### PROBLEM TO SOLVE
Line by line, copy out the data that follows.
[[ WORKING DATA, beginning ]]
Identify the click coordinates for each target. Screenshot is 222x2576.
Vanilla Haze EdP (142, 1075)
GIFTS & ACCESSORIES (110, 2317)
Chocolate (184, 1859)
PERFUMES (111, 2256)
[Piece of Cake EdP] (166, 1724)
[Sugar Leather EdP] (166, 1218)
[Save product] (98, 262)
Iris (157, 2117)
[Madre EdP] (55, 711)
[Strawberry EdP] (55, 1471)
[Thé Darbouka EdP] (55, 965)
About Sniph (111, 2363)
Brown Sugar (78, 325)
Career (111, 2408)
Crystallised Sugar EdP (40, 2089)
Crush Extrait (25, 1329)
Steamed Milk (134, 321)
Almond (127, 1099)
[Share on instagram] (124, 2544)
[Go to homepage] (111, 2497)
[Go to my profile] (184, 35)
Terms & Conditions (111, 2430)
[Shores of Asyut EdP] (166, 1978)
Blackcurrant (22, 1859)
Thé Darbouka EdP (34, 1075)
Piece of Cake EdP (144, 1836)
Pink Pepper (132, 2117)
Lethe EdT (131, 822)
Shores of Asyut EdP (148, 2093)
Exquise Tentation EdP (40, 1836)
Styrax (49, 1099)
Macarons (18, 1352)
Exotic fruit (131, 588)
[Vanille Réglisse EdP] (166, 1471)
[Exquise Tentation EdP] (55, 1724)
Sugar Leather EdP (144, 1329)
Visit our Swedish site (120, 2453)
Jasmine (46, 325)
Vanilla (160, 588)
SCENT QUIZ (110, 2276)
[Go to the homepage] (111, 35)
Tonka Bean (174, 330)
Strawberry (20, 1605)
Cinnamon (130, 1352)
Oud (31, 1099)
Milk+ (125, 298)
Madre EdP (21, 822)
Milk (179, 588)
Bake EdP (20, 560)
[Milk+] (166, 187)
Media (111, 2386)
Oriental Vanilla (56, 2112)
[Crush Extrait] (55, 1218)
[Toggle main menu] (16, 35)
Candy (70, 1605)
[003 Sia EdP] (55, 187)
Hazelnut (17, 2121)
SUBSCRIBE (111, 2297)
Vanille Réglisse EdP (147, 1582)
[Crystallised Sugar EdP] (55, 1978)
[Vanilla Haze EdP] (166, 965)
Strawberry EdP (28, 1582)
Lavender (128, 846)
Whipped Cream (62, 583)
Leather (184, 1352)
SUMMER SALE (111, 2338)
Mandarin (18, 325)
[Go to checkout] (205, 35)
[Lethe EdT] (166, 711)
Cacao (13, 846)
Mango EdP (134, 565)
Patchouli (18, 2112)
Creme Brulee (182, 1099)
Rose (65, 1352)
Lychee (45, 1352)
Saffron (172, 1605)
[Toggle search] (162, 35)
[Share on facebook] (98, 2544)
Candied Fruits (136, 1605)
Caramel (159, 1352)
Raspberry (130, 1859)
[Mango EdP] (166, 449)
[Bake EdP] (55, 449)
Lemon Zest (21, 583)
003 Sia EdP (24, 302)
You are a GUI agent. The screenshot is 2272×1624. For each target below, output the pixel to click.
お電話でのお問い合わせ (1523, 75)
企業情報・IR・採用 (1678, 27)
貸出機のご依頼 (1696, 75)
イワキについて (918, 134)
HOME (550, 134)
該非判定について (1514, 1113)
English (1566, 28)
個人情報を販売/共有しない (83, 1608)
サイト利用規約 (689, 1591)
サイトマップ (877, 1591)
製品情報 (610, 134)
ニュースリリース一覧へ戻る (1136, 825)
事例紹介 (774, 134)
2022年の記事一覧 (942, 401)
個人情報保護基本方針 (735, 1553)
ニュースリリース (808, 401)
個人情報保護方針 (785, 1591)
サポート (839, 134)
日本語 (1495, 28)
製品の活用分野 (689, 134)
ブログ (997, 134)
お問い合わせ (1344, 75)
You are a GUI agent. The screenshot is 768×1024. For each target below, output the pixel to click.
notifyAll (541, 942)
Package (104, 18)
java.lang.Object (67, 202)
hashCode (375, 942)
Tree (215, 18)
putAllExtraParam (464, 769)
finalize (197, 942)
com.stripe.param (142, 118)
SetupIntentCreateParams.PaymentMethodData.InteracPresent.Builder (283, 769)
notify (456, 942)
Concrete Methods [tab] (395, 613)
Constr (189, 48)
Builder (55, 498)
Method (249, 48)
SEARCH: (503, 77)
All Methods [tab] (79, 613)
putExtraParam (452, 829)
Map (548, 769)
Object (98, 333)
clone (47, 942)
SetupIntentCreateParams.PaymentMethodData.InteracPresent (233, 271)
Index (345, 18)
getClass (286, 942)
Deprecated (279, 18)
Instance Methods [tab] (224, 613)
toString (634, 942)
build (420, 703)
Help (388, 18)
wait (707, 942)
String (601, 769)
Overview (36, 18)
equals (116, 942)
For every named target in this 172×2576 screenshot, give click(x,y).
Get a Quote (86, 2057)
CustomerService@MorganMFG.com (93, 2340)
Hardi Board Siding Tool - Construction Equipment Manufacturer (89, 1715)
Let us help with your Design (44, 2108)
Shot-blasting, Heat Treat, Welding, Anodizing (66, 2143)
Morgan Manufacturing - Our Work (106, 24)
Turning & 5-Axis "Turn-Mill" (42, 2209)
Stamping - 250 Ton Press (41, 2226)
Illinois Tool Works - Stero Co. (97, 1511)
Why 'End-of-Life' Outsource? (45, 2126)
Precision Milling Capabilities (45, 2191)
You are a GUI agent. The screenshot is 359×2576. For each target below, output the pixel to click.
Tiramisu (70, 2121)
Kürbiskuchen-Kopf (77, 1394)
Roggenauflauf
[[ WORKING DATA, end ]]
### EXERCISE RESPONSE
Identify the click coordinates for each target. Screenshot is 222x2576.
Vanilla Haze EdP (142, 1075)
GIFTS & ACCESSORIES (110, 2317)
Chocolate (184, 1859)
PERFUMES (111, 2256)
[Piece of Cake EdP] (166, 1724)
[Sugar Leather EdP] (166, 1218)
[Save product] (98, 262)
Iris (157, 2117)
[Madre EdP] (55, 711)
[Strawberry EdP] (55, 1471)
[Thé Darbouka EdP] (55, 965)
About Sniph (111, 2363)
Brown Sugar (78, 325)
Career (111, 2408)
Crystallised Sugar EdP (40, 2089)
Crush Extrait (25, 1329)
Steamed Milk (134, 321)
Almond (127, 1099)
[Share on instagram] (124, 2544)
[Go to homepage] (111, 2497)
[Go to my profile] (184, 35)
Terms & Conditions (111, 2430)
[Shores of Asyut EdP] (166, 1978)
Blackcurrant (22, 1859)
Thé Darbouka EdP (34, 1075)
Piece of Cake EdP (144, 1836)
Pink Pepper (132, 2117)
Lethe EdT (131, 822)
Shores of Asyut EdP (148, 2093)
Exquise Tentation EdP (40, 1836)
Styrax (49, 1099)
Macarons (18, 1352)
Exotic fruit (131, 588)
[Vanille Réglisse EdP] (166, 1471)
[Exquise Tentation EdP] (55, 1724)
Sugar Leather EdP (144, 1329)
Visit our Swedish site (120, 2453)
Jasmine (46, 325)
Vanilla (160, 588)
SCENT QUIZ (110, 2276)
[Go to the homepage] (111, 35)
Tonka Bean (174, 330)
Strawberry (20, 1605)
Cinnamon (130, 1352)
Oud (31, 1099)
Milk+ (125, 298)
Madre EdP (21, 822)
Milk (179, 588)
Bake EdP (20, 560)
[Milk+] (166, 187)
Media (111, 2386)
Oriental Vanilla (56, 2112)
[Crush Extrait] (55, 1218)
[Toggle main menu] (16, 35)
Candy (70, 1605)
[003 Sia EdP] (55, 187)
Hazelnut (17, 2121)
SUBSCRIBE (111, 2297)
Vanille Réglisse EdP (147, 1582)
[Crystallised Sugar EdP] (55, 1978)
[Vanilla Haze EdP] (166, 965)
Strawberry EdP (28, 1582)
Lavender (128, 846)
Whipped Cream (62, 583)
Leather (184, 1352)
SUMMER SALE (111, 2338)
Mandarin (18, 325)
[Go to checkout] (205, 35)
[Lethe EdT] (166, 711)
Cacao (13, 846)
Mango EdP (134, 565)
Patchouli (18, 2112)
Creme Brulee (182, 1099)
Rose (65, 1352)
Lychee (45, 1352)
Saffron (172, 1605)
[Toggle search] (162, 35)
[Share on facebook] (98, 2544)
Candied Fruits (136, 1605)
Caramel (159, 1352)
Raspberry (130, 1859)
[Mango EdP] (166, 449)
[Bake EdP] (55, 449)
Lemon Zest (21, 583)
003 Sia EdP (24, 302)
You are a GUI agent. The screenshot is 2272×1624. For each target below, output the pixel to click.
お電話でのお問い合わせ (1523, 75)
企業情報・IR・採用 (1678, 27)
貸出機のご依頼 (1696, 75)
イワキについて (918, 134)
HOME (550, 134)
該非判定について (1514, 1113)
English (1566, 28)
個人情報を販売/共有しない (83, 1608)
サイト利用規約 (689, 1591)
サイトマップ (877, 1591)
製品情報 (610, 134)
ニュースリリース一覧へ戻る (1136, 825)
事例紹介 (774, 134)
2022年の記事一覧 (942, 401)
個人情報保護基本方針 (735, 1553)
ニュースリリース (808, 401)
個人情報保護方針 (785, 1591)
サポート (839, 134)
日本語 (1495, 28)
製品の活用分野 (689, 134)
ブログ (997, 134)
お問い合わせ (1344, 75)
You are a GUI agent. The screenshot is 768×1024. For each target below, output the pixel to click.
notifyAll (541, 942)
Package (104, 18)
java.lang.Object (67, 202)
hashCode (375, 942)
Tree (215, 18)
putAllExtraParam (464, 769)
finalize (197, 942)
com.stripe.param (142, 118)
SetupIntentCreateParams.PaymentMethodData.InteracPresent.Builder (283, 769)
notify (456, 942)
Concrete Methods [tab] (395, 613)
Constr (189, 48)
Builder (55, 498)
Method (249, 48)
SEARCH: (503, 77)
All Methods [tab] (79, 613)
putExtraParam (452, 829)
Map (548, 769)
Object (98, 333)
clone (47, 942)
SetupIntentCreateParams.PaymentMethodData.InteracPresent (233, 271)
Index (345, 18)
getClass (286, 942)
Deprecated (279, 18)
Instance Methods [tab] (224, 613)
toString (634, 942)
build (420, 703)
Help (388, 18)
wait (707, 942)
String (601, 769)
Overview (36, 18)
equals (116, 942)
For every named target in this 172×2576 screenshot, give click(x,y).
Get a Quote (86, 2057)
CustomerService@MorganMFG.com (93, 2340)
Hardi Board Siding Tool - Construction Equipment Manufacturer (89, 1715)
Let us help with your Design (44, 2108)
Shot-blasting, Heat Treat, Welding, Anodizing (66, 2143)
Morgan Manufacturing - Our Work (106, 24)
Turning & 5-Axis "Turn-Mill" (42, 2209)
Stamping - 250 Ton Press (41, 2226)
Illinois Tool Works - Stero Co. (97, 1511)
Why 'End-of-Life' Outsource? (45, 2126)
Precision Milling Capabilities (45, 2191)
You are a GUI agent. The screenshot is 359×2576. For each target below, output the pixel to click.
Tiramisu (70, 2121)
Kürbiskuchen-Kopf (77, 1394)
Roggenauflauf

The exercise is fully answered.